Source text
__________________________________________________

8. JOHN MILTON (1608-1674), the second greatest name in English poetry, and the greatest of all our epic poets, was born in Bread Street, Cheapside, London, in the year 1608-five years after the accession of James I. to the throne, and eight years before the death of Shakespeare. He was educated at St Paul's School, and then at Christ's College, Cambridge. He was so handsome-with a delicate complexion, clear blue eyes, and light-brown hair flowing down his shoulders that he was known as the "Lady of Christ's." He was destined for the Church; but, being early seized with a strong desire to compose a great poetical work which should bring honour to his country and to the English tongue, he gave up all idea of becoming a clergyman. Filled with his secret purpose, he retired to Horton, in Buckinghamshire, where his father had bought a small country seat. Between the years 1632 and 1638 he studied all the best Greek and Latin authors, mathematics, and science; and he also wrote L'Allegro and Il Penseroso, Comus, Lycidas, and some shorter poems. These were preludes, or exercises, towards the great poetical work which it was the mission of his life to produce. In 1638-39 he took a journey to the Continent. Most of his time was spent in Italy; and, when in Florence, he paid a visit to Galileo in prison. It had been his intention to go on to Greece; but the troubled state of politics at home brought him back sooner than he wished. The next ten years of his life were engaged in teaching and in writing his prose works. His ideas on teaching are to be found in his Tractate on Education. The most eloquent of his prose-works is his Areopagitica, a Speech for the Liberty of Unlicensed Printing (1644)—a plea for the freedom of the press, for relieving all writings from the criticism of censors. In 1649the year of the execution of Charles I.-Milton was appointed Latin or Foreign Secretary to the Government of Oliver Cromwell; and for the next ten years his time was taken up with official work, and with writing prose-volumes in defence of the action of the

Republic. In 1660 the Restoration took place; and Milton was at length free, in his fifty-third year, to carry out his long-cherished scheme of writing a great Epic poem. He chose the subject of the fall and the restoration of man. Paradise Lost was completed in 1665; but, owing to the Plague and the Fire of London, it was not published till the year 1667. Milton's young Quaker friend, Ellwood, said to him one day: "Thou hast said much of Paradise Lost, what hast thou to say of Paradise Found?" Paradise Regained was the result a work which was written in 1666, and appeared, along with Samson Agonistes, in the year 1671. Milton died in the year 1674-about the middle of the reign of Charles II. He had been three times married.

__________________________________________________

Raw data
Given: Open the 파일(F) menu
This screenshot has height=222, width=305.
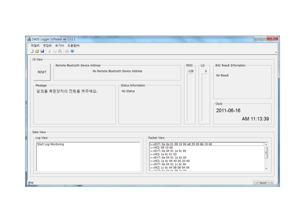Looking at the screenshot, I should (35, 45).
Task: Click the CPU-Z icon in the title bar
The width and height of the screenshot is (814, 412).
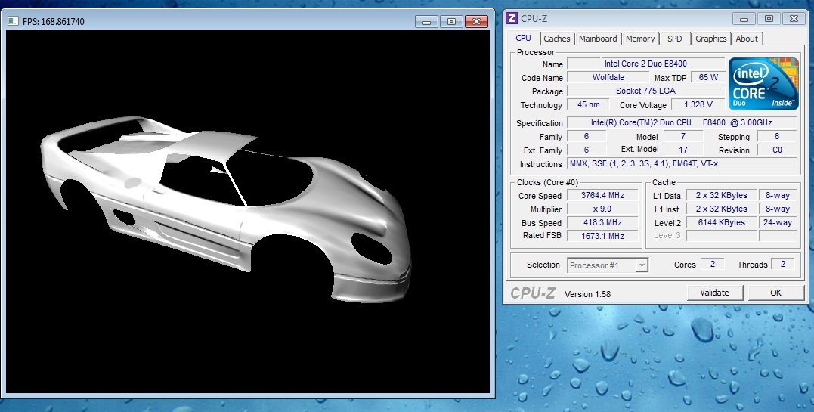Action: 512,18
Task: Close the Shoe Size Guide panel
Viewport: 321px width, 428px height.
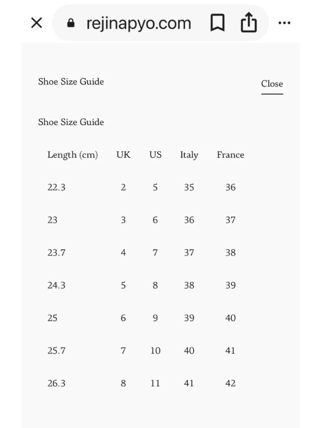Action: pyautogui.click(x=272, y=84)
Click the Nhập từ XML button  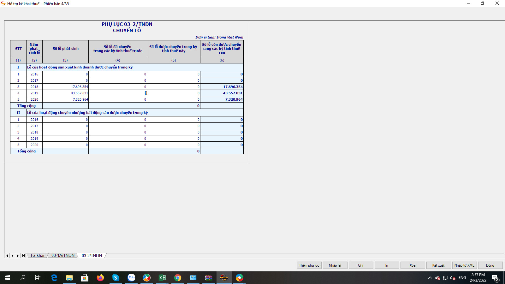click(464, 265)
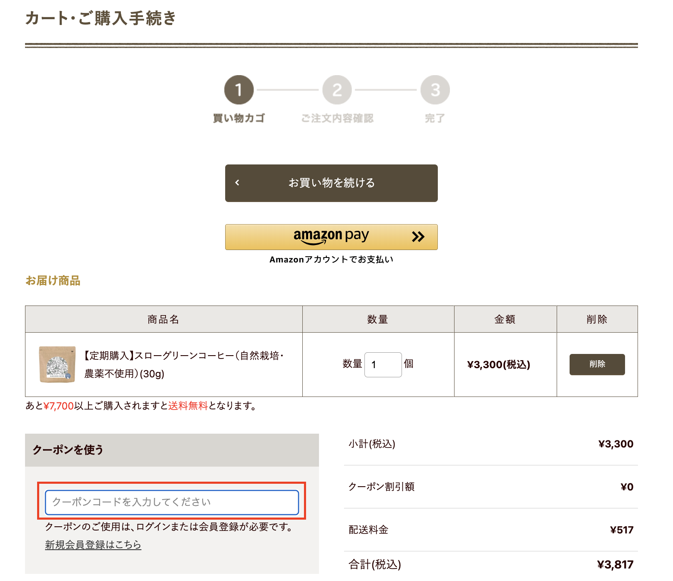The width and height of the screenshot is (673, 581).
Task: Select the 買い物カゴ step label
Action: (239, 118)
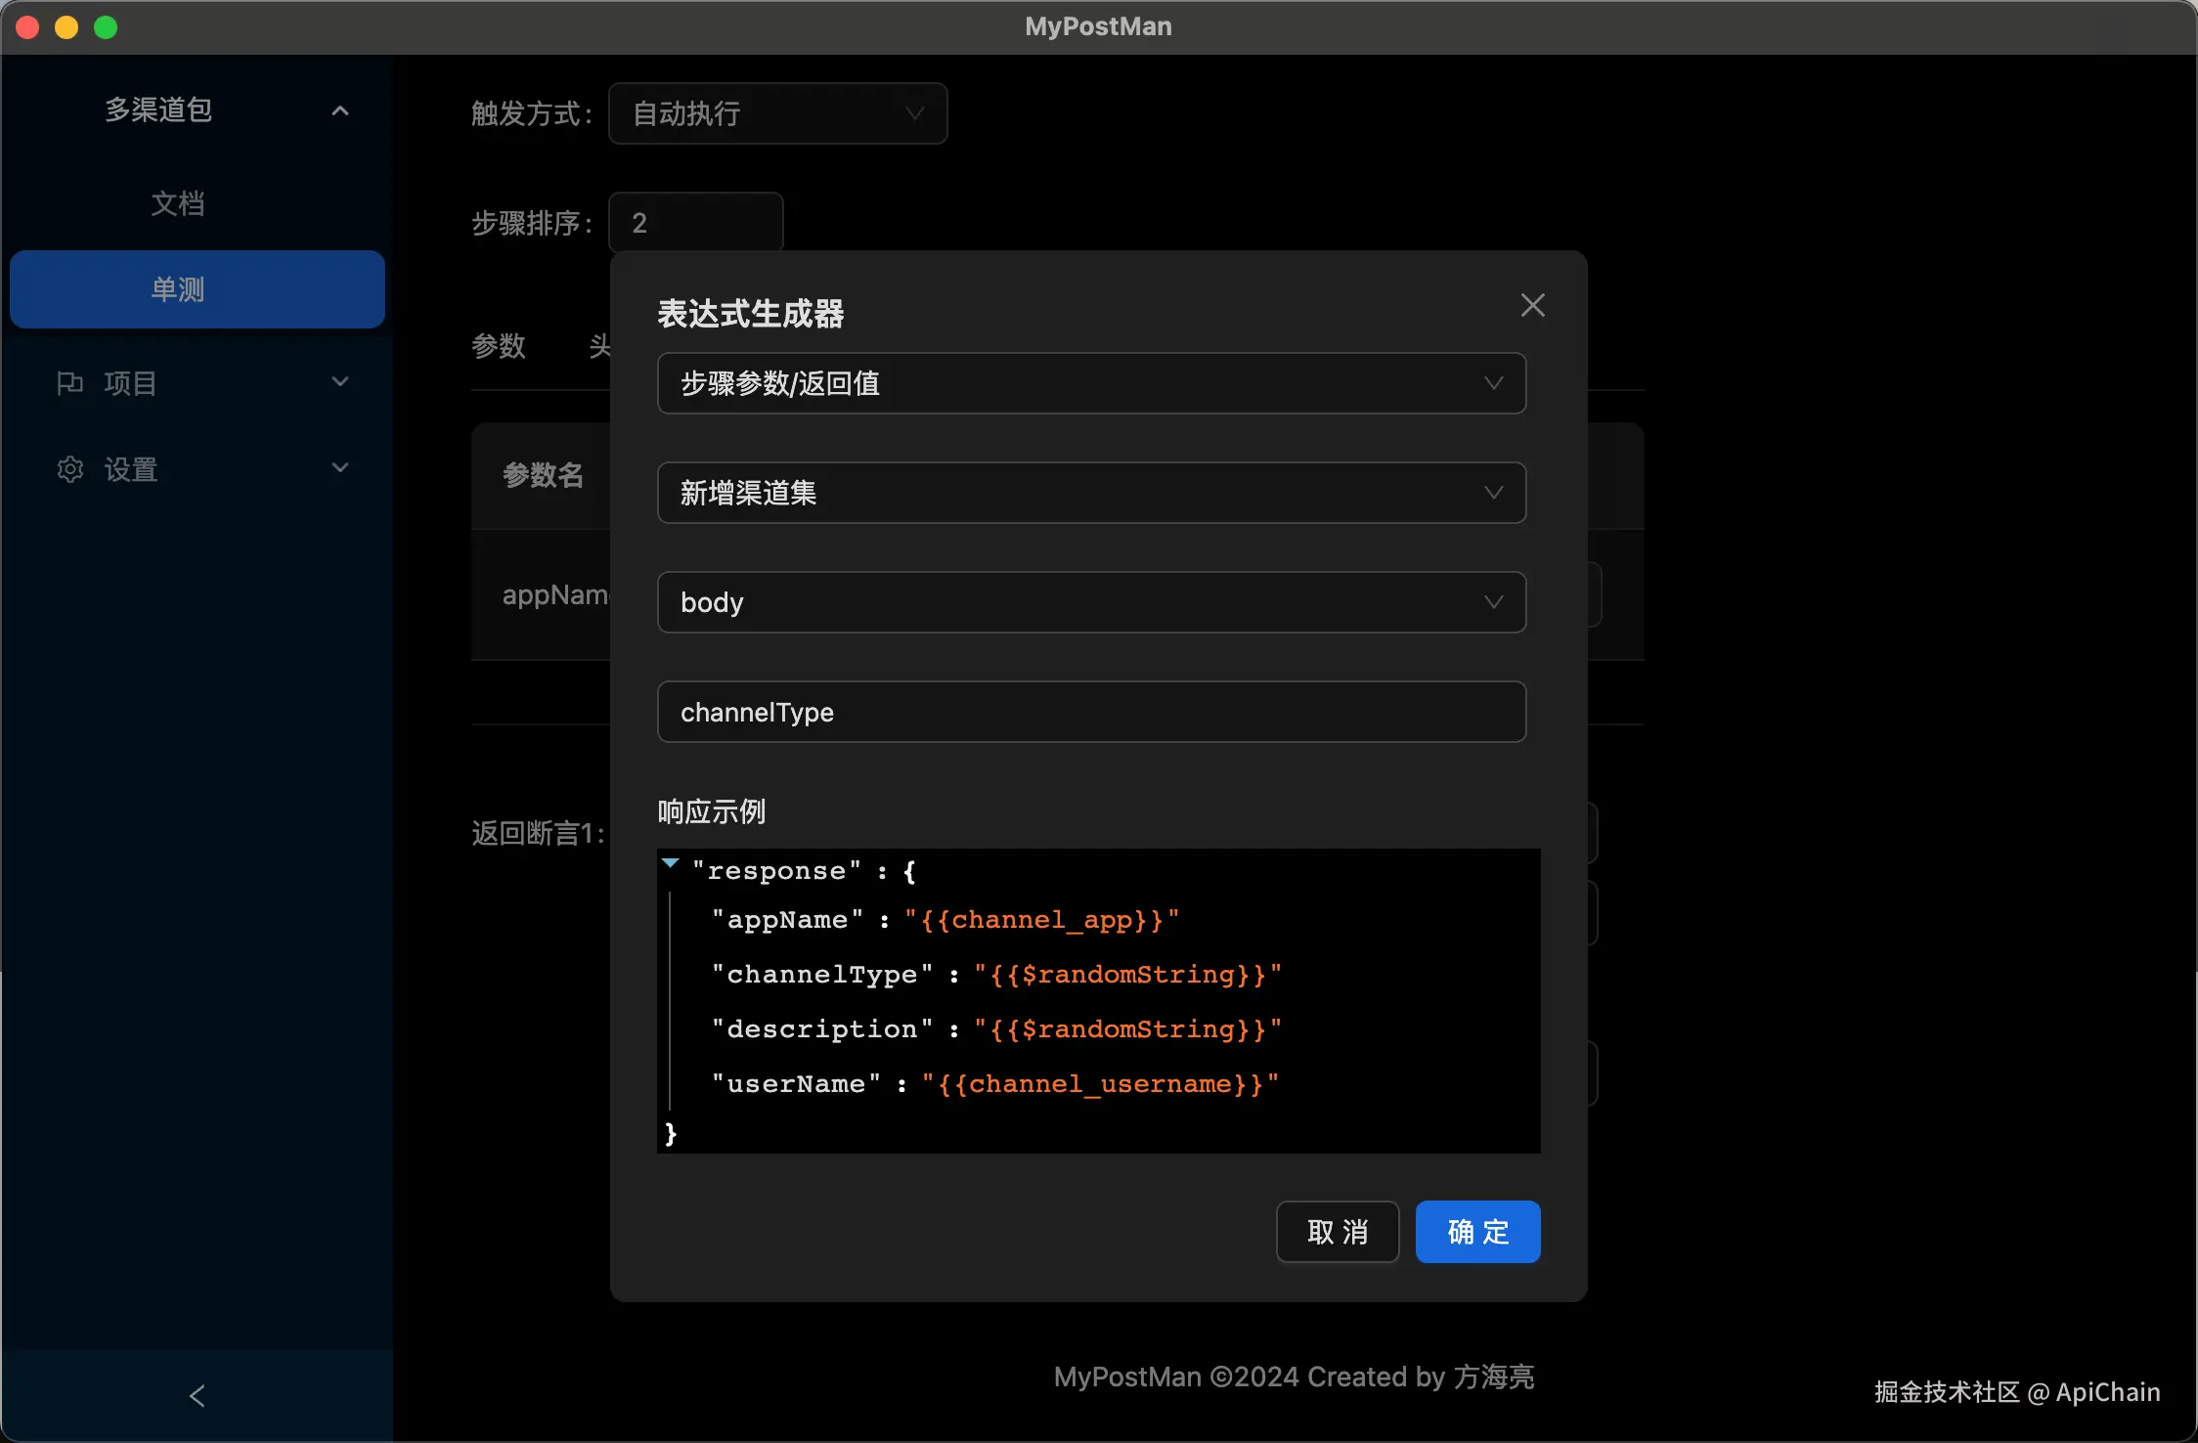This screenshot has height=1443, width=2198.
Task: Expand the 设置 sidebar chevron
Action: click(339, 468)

__________________________________________________

What to work on
#1 In one to three sentences, explain why, according to the passage on John Milton, he gave up the idea of becoming a clergyman.
#2 Continue the passage on John Milton from its final sentence.
The rows are separate material from the passage on John Milton.

Answer list
#1 Early in life, Milton was seized with a strong desire to compose a great poetical work that would bring honor to his country and to the English tongue. Because of this, he gave up all idea of entering the Church.

#2
9. L'Allegro (or "The Cheerful Man") is a companion poem to Il Penseroso (or "The Meditative Man"). The poems present two contrasted views of the life of the student. They are written in an irregular kind of octosyllabic verse. The Comus-mostly in blank verse-is a lyrical drama; and Milton's work was accompanied by a musical composition by the then famous musician Henry Lawes. Lycidas—a poem in irregular rhymed verse-is a threnody on the death of Milton's young friend, Edward King, who was drowned in sailing from Chester to Dublin. This poem has been called "the. touchstone of taste;" the man who cannot admire it has no feeling for true poetry. The Paradise Lost is the story of how Satan was allowed to plot against the happiness of man; and how Adam and Eve fell through his designs. The style is the noblest in the English language; the music of the rhythm is lofty, involved, sustained, and sublime. "In reading 'Paradise Lost," says Mr Lowell, one has a feeling of spaciousness such as no other poet gives." Paradise Regained is, in fact, the story of the Temptation, and of Christ's triumph over the wiles of Satan. Wordsworth says: "Paradise Regained' is most perfect in execution of any written by Milton;" and Coleridge remarks that "it is in its kind the most perfect poem extant, though its kind may be inferior in interest." Samson Agonistes ("Samson in Struggle") is a drama, in highly irregular unrhymed verse, in which the poet sets forth his own unhappy fate

"Eyeless, in Gaza, at the mill with slaves."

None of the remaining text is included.